Es bueno sentarse a escribir mientras el mundo gira. Pero para escribir, antes tuve que bajar a la alberca, bien tempranito, cuando no había nadie que la llenara de babas. Nadé y nadé para percatarme de tres cosas: fui el único desquiciado que a las siete y media de la madrugada se avienta un clavado al agua helada; mi condición física es deplorable y; de todas formas había babas, acopio indefectible del día anterior.
Conforme las horas pasaron y el sol fue desperezándose, salieron de su madriguera los demás inquilinos. Primero los viejitos y uno que otro cincuentón, luego familias con niños chiquitos, y finalmente los adolescentes. ¡A que juventud tan güevona, me cae! Desfilaron pieles de todos los tipos: bien formados cuerpecitos de jóvenes mexicanas, rozagantes, morenazas, bien sanotas. ¡Qué decir de las gringuitas, y alguna que otra argentina!
No faltaron en la colección las clásicas mujeres gordas que con ciertos trajes de baño parecen tener tres pares de senos en lugar de uno.
Por ahí aparecieron mis padres. Mi hermana llevaba rato echada en una tumbona. Cuando llegó mi hermano fuimos a almorzar y después nos tiramos todos en sendos camastros. Tramitamos con un mesero de nombre Jesús una cubetita de cervezas bien frías. Por suerte, era el momento del dos por uno, así que nuestra sed quedó bien saciada.
Leí buen rato un libro de Paul Auster. Tardé en terminarlo porque había muchas interrupciones. Algún genio consideró apropiado ambientar el espacio de la piscina con música punchis punchis a todo volumen. Un morrito de atrás se puso su discman y comenzó a gritar la canción que estaba escuchando. Rato después, un tipo agarró un micrófono (asumo que fue el mismo candidato-a-nobel que puso la música) e invitó a todos los presentes a que se metieran a la alberca, porque iban a empezar los “acuaeróbics”.

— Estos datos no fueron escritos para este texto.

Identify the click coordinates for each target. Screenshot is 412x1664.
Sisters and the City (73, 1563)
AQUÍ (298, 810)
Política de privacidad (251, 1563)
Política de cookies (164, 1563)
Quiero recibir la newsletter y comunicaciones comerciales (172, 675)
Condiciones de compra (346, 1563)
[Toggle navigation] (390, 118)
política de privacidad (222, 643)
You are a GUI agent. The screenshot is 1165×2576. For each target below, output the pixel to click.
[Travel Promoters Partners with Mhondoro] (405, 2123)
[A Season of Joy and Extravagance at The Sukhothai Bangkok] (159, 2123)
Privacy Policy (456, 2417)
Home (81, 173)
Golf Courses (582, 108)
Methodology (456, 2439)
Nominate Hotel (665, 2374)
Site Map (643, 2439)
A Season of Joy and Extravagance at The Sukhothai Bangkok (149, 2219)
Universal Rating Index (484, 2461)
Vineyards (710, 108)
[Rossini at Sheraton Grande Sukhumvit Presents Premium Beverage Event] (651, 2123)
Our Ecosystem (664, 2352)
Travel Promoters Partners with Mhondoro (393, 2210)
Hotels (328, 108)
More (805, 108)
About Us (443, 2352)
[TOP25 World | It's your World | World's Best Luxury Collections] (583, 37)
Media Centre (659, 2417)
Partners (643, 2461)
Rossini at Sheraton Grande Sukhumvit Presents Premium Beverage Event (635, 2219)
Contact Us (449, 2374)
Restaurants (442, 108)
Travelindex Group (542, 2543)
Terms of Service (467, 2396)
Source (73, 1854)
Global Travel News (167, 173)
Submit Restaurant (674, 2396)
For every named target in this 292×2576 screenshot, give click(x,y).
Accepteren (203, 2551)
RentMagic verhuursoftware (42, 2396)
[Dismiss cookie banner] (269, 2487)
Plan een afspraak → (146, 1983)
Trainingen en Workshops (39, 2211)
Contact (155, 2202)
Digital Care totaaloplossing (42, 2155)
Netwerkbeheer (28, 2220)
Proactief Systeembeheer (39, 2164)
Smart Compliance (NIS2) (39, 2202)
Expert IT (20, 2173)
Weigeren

Tuve ganas tremendas de levantarme y preguntarle por qué no paraba todo su desmadrito, que uno venía a la playa justo para escaparse del escándalo de las ciudades. Pero lo que Auster me decía era muy interesante, y no quise dejarlo.
El libro habla sobre un escritor de novelas policíacas que se ve inmiscuido en un asunto de lo más extraño, donde lo confunden con un investigador privado, y tiene que evitar un asesinato. La maestría de Auster me llevó a disertaciones sobre el origen del lenguaje, el papel de un narrador para confundirse con la obra y hacer que el lector se olvide de quién fue la persona que escribió todo eso. Fíjese, amado lector, lo grandioso que es Paul Auster, que logró atraparme a pesar de tener detrás de mi un puto reggeaton reventando con sus bocinas mis tímpanos.
Acabé la novela y lo primero que hice fue salir corriendo a escribir estas líneas, a olvidarme del mundo exterior, de mi yo de carne y hueso para existir entre las letras y los signos de puntuación. Estoy en un cuarto de hotel, luchando por ser el anti-héroe de historias que no existen, con un podrido patio de un lado y el infinito océano del otro.